To the Editor of Light of the East
1896.
DEAR SIR,1
Many thanks for your kindly sending me several copies of the Light of the East. I wish the paper all success.
As you have asked for my suggestion [that] I can make towards improving the paper — I must frankly state that in my life-long experience in the work, I have always found “Occultism” injurious and weakening to humanity. What we want is strength. We Indians, more than any other race, want strong and vigorous thought. We have enough of the superfine in all concerns. For centuries we have been stuffed with the mysterious; the result is that our intellectual and spiritual digestion is almost hopelessly impaired, and the race has been dragged down to the depths of hopeless imbecility — never before or since experienced by any other civilised community. There must be freshness and vigour of thought behind to make a virile race.
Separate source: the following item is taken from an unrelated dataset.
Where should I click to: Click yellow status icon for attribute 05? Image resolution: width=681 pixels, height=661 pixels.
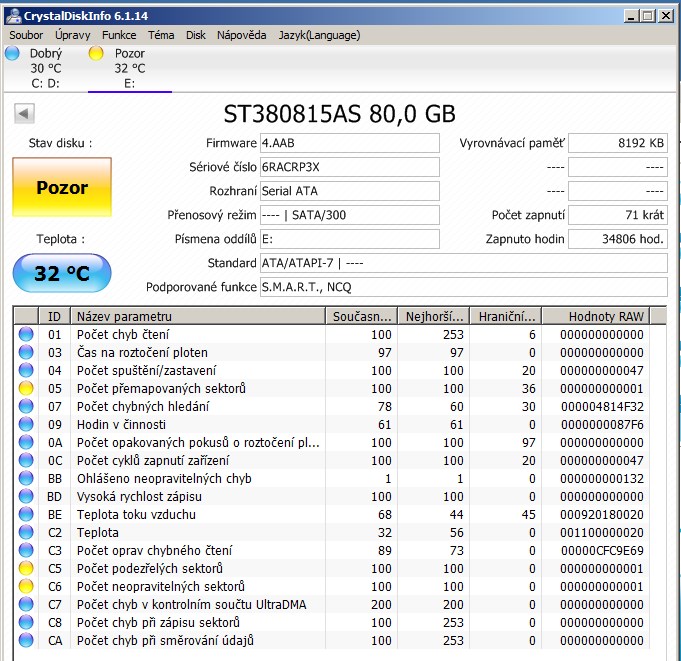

More than enough to strengthen the whole world exists in the Upanishads. The Advaita is the eternal mine of strength. But it requires to be applied. It must first be cleared of the incrustation of scholasticism, and then in all its simplicity, beauty and sublimity be taught over the length and breadth of the land, as applied even to the minutest detail of daily life. “This is a very large order”; but we must work towards it, nevertheless, as if it would be accomplished to-morrow. Of one thing I am sure — that whoever wants to help his fellow beings through genuine love and unselfishness will work wonders.
Yours truly,
VIVEKANANDA
- ^This letter was published in the December 1896 issue of Light of the East, a well-known monthly journal of those days, published in Calcutta. The editor, Satishchandra Mukherjee, Swami Vivekananda’s boyhood friend, was the third son of Ishanchandra, a very dear disciple of Shri Ramakrishna.